De duisternis werd langzaam dunner.
‘…hij zal wel veel pijn hebben…’
Er werd instemmend geantwoord, terwijl er een zuigend geluid opklonk uit de diepte.
Li tilde voor het eerst zijn hand op om in zijn ogen te wrijven en keek naar de verpleegster die een bekend apparaat om zijn arm had gebonden met klittenband en hem oppompte. De bloeddrukmeter. Li vroeg zich af hoe vaak ze dat nog zouden doen. Het was geen aangenaam gevoel terwijl zijn arm aan alle kanten werd bekneld door de band. Gelukkig liep de lucht er snel weer uit en kon hij ook zijn linkerarm weer vrij gebruiken.
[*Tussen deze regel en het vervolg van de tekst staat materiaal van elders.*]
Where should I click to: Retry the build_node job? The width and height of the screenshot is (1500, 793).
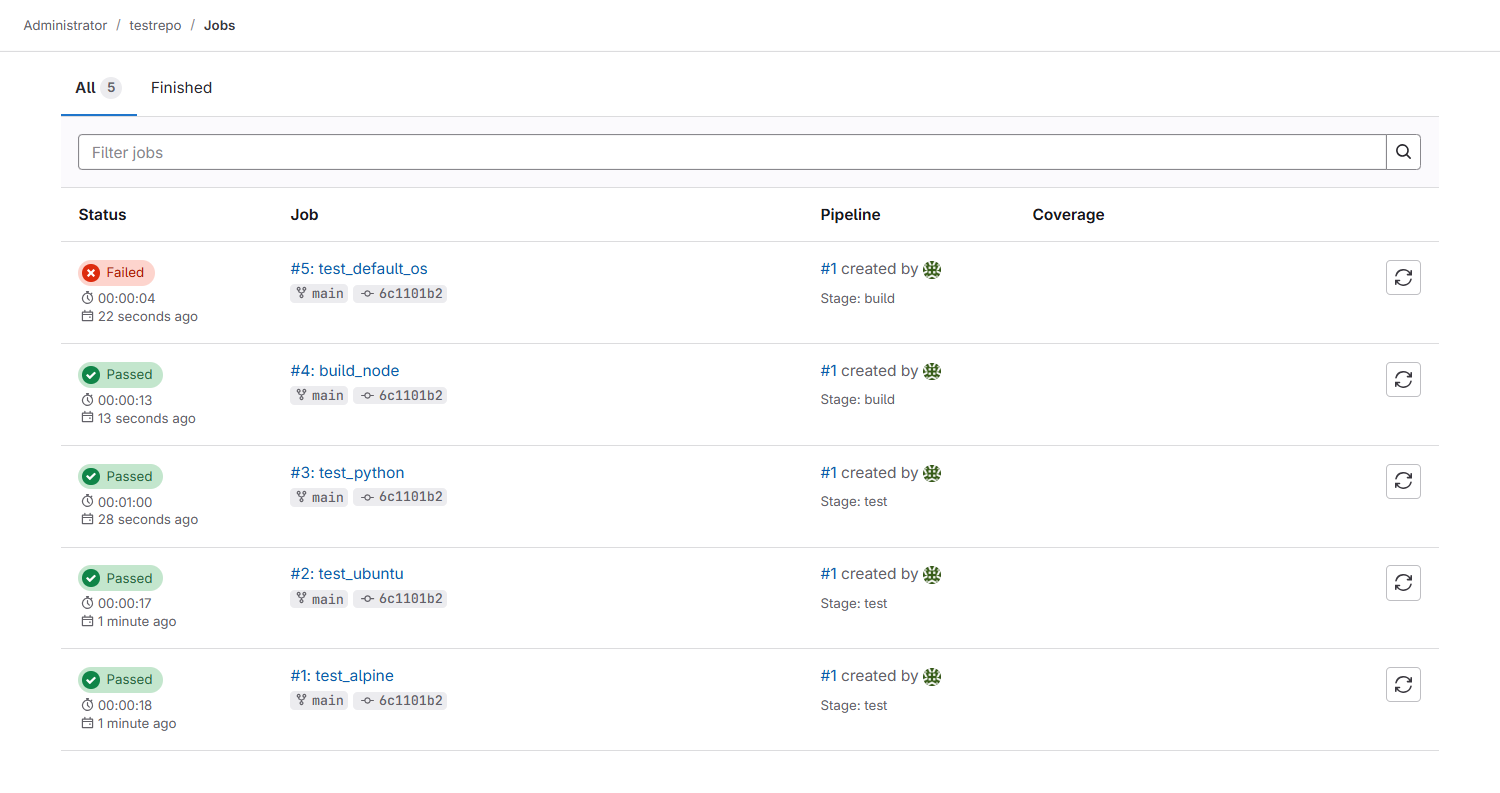[x=1403, y=380]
Aan zijn hand zat een infuus. Li had nog nooit zoiets in zijn lichaam gehad, laat staan het gevoeld en hij keek er zeker een paar minuten verbaasd naar. Zijn ogen volgden de slang die uit zijn hand liep en een kronkelende lijn beschreef richting een hoge paal waar een paar zakken aanhingen met vloeistoffen die hij niet kon identificeren.
Om hem heen bevond zich nog steeds een soort duistere wereld. Kleuren en geluiden liepen in elkaar over en hoewel Li enigszins op de hoogte was van wat er zich om hem heen afspeelde, kon hij het geen plek geven en hij vergat de dingen vrijwel direct weer.
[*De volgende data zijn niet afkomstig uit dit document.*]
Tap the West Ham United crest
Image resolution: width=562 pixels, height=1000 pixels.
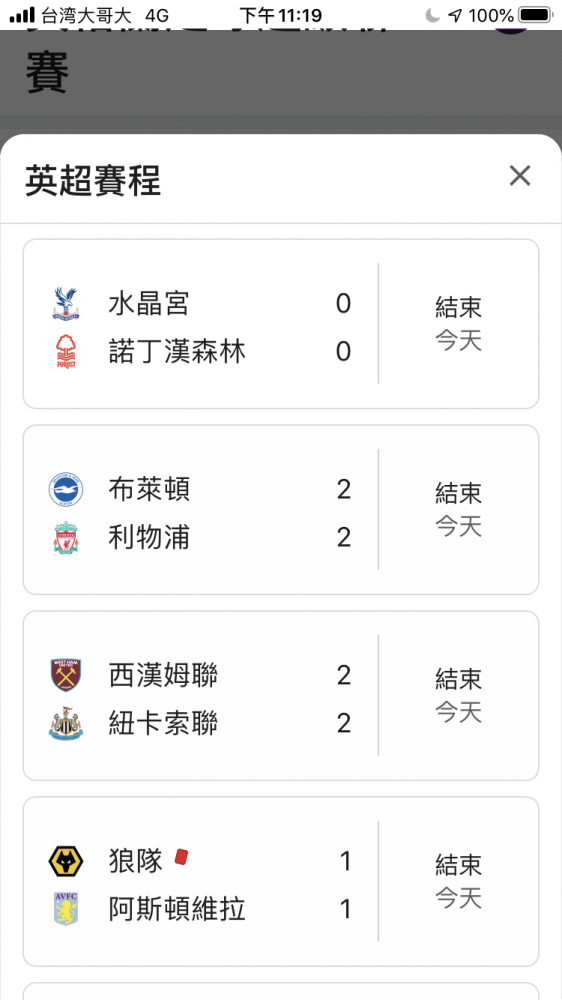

‘Kan ik iets voor je doen?’ vroeg de verpleegster vriendelijk. Ze had zich wat dichter naar hem toe gebogen om hem in de ogen te kijken, maar het lukte Li niet om zich op haar gezicht te concentreren. Hij was even bang om weer in die diepte te vervallen, maar dat gebeurde niet.
Hij wilde nee zeggen, maar wist niet hoe dat moest en schudde enkel zijn hoofd. Het deed hem pijn en voelde vreemd aan. Voorzichtig tastte hij met zijn hand zijn gezicht af, maar constateerde dat dat hetzelfde was als voor de klap en hij zuchtte opgelucht. Hij was geen plant en geen vrouw. Hij was de Li waar Megan van hield. Hij was de Li die Moon had beschermd. Hij was al eeuwen lang dezelfde.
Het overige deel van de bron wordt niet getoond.